For purposes of defense, reality can be distorted not only in memory but in the very act of taking place. Throughout the year of my imprisonment in Auschwitz I had Alberto D. as a fraternal friend: he was a robust, courageous young man, more clearsighted than the average and therefore very critical of the many who fabricated for themselves, and reciprocally administered to each other, consolatory illusions ("The war will be over in two weeks", "There will be no more selections", "The English have landed in Greece", "The Polish Partisans are about to liberate the camp," and so on, rumors heard nearly every day and punctually given the lie by reality). Alberto had been deported together with his forty-five year old father. In the imminence of the great selection of October 1944, Alberto and I had commented on this event with fright, impotent rage, rebellion, resignation, but without seeking refuge in comforting truths. The selection came, Alberto's "old" father was chosen for the gas, and in the space of a few hours, Alberto changed. He had heard rumors that seemed to him worthy of belief: the Russians are close by, the Germans would no longer dare persist in this slaughter, that was not a selection like the others, it was not for the gas chamber, but had been made to choose the weakened but salvageable prisoners, in fact like his father, who was very tired but not ill; indeed, he even knew where they would be sent, to Jaworzno, not far away, to a special camp for convalescents fit only for light labor.
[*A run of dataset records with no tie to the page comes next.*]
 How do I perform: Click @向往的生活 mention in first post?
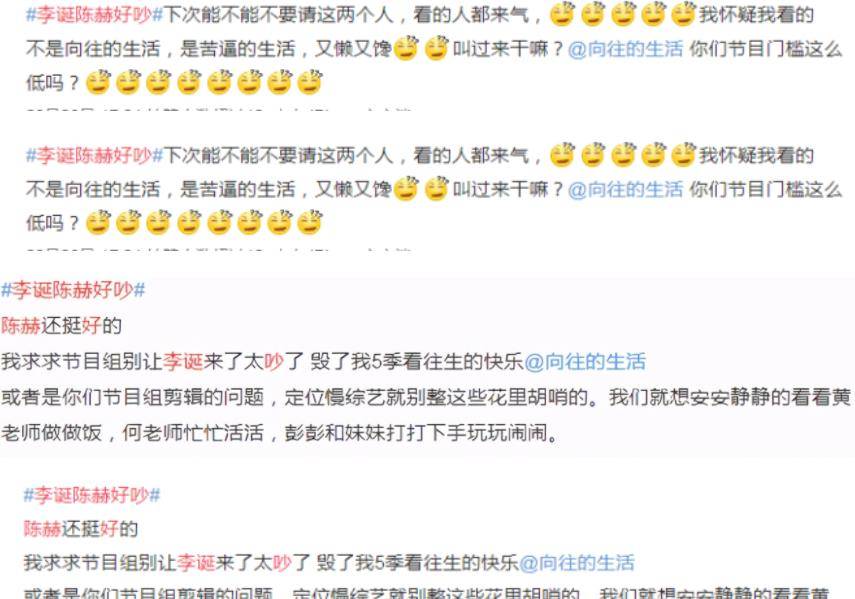[x=625, y=49]
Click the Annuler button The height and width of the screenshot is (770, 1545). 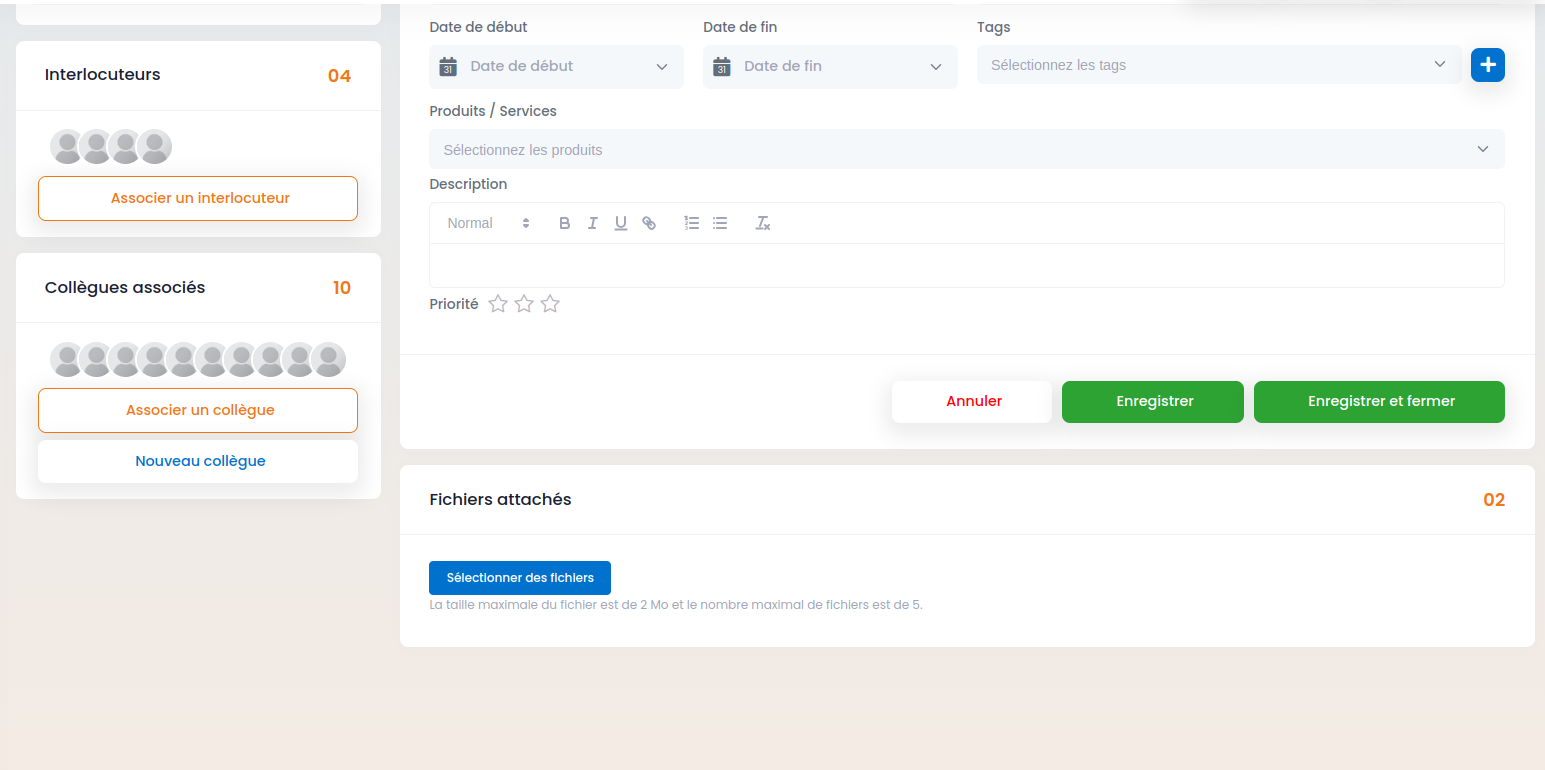tap(972, 402)
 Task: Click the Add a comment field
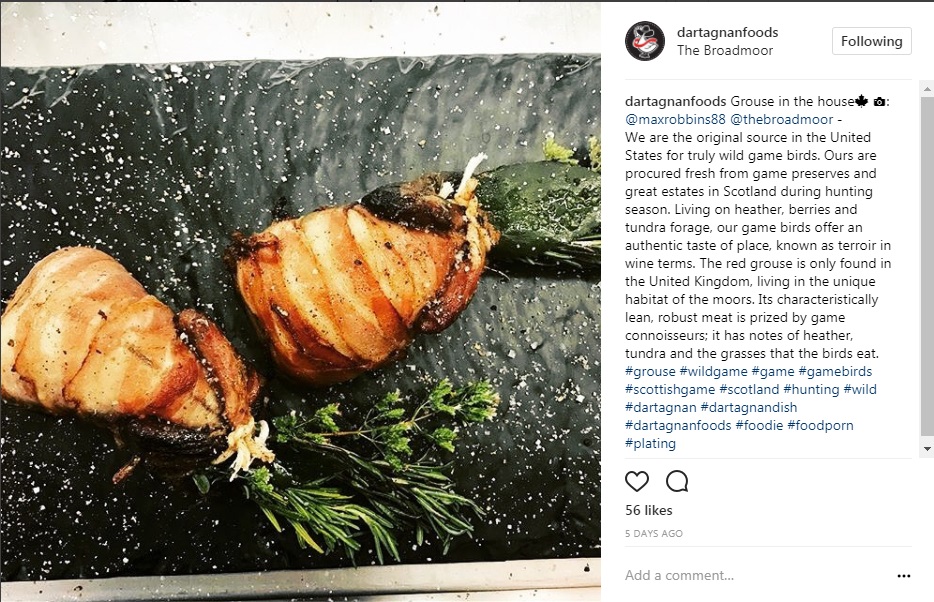coord(756,575)
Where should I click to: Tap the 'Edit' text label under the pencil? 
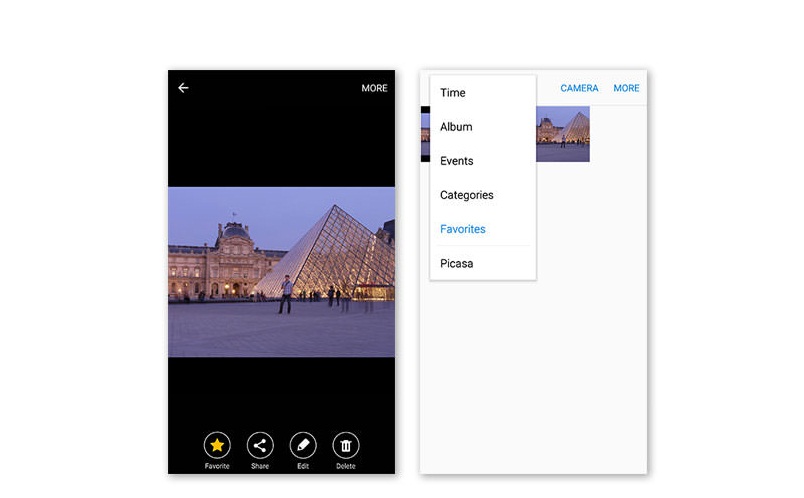point(303,467)
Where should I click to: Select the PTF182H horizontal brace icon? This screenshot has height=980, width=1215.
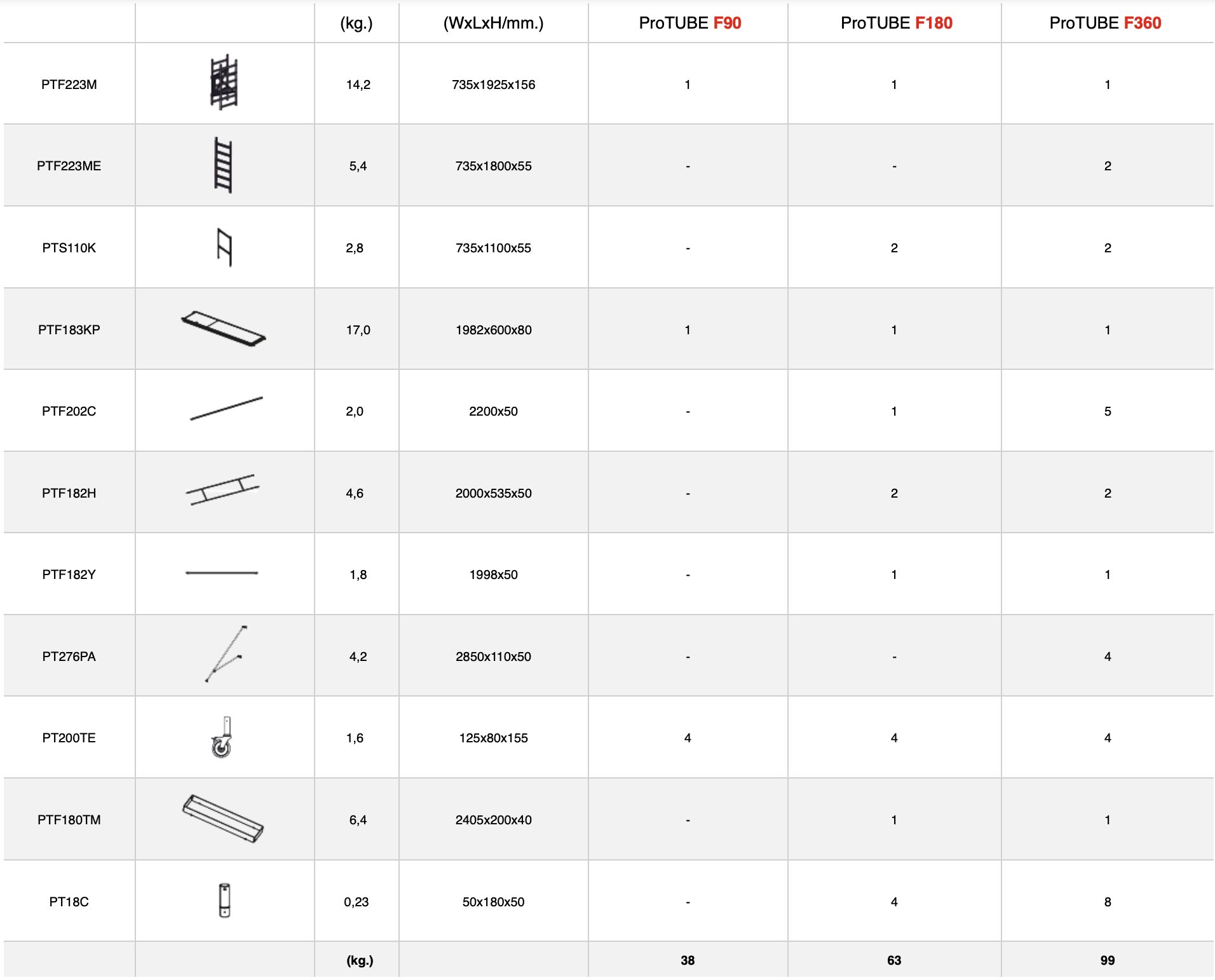pos(222,490)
Naturally, his father was never seen again, and Alberto himself vanished during the evacuation march from the camp, in January 1945.

Levi, Drowned, pp. 33-34.


The hope that sustains

Let me see your arm....Hmmm....Your number starts with seventeen. In Hebrew, that's "K'Minyan Tov". Seventeen is a very good omen...

(He was a priest. He wasn't Jewish--but very intelligent!)

It ends with 13, the day a Jewish boy becomes a man...And look! Added together it totals 18. That's "Chai", the Hebrew number of life. I can't know if I'll survive this hell, but I'm certain you'll come through all this alive!

(I started to believe. I tell you, he put another life in me. And whenver it was very bad I looked and said:"Yes. The priest was right! It totals eighteen.")

Art Spiegelman, Maus II, p. 28.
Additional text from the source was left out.